I've just gone back to work part-time after a year of maternity leave with dd2. I'm a secondary school teacher. My eldest (turned 4 in the summer) started primary school last week and dd2 is at a nursery which I'm happy with.
I'm feeling so down in the dumps at the moment, though. About 60% of the time work is awful (difficult classes), the other 40% it isn't too bad (better classes).
Whatsmore I'm only being paid to work 2 days a week but I am actually in work 3 days a week because of the way my timetable falls. This means we need 3 days of childcare which costs over £600 a month - well over half my salary.
When I went back to work after dd1 I quite enjoyed the combination of work and being a mum. I also did 3 days then and was being paid for all 3 so had a bit more money left at the end of the month.

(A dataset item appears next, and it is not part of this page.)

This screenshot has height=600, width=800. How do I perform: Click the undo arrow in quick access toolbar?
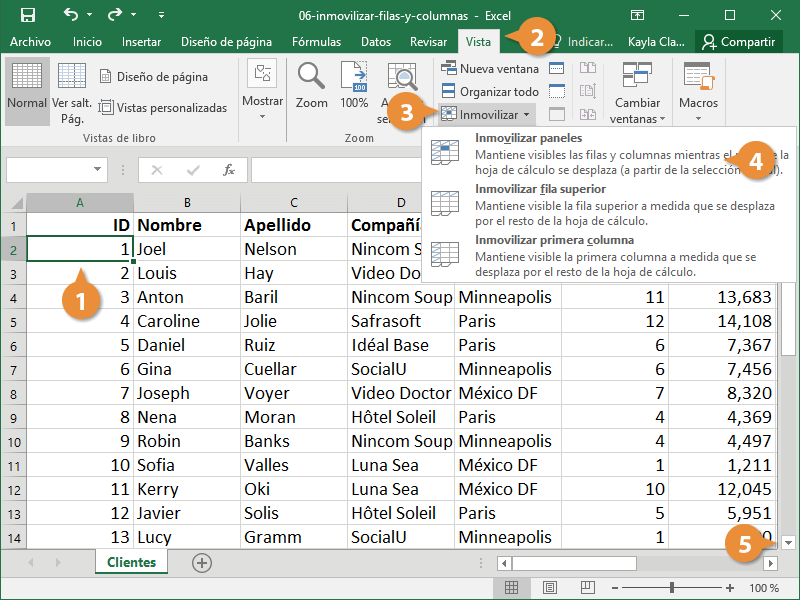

I probably won't have any more kids and just feel that I want to make the most of my dds while they young and don't want to regret doing a job that makes me miserable and is barely worth it financially when I could have been spent more time with my children.
Resigning would be such a huge decision for me. I know a lot of people perceive being SAHM as the easy option and tbh I think I would feel ever so slightly guilty if I became one. It would feel like a bit of a cop-out for me , like I had not got the staying power to work.
I haven't discussed this with dh but I don't think he would be too keen on me not working.
sorry to moan on and on and I know no one has any miracle answers!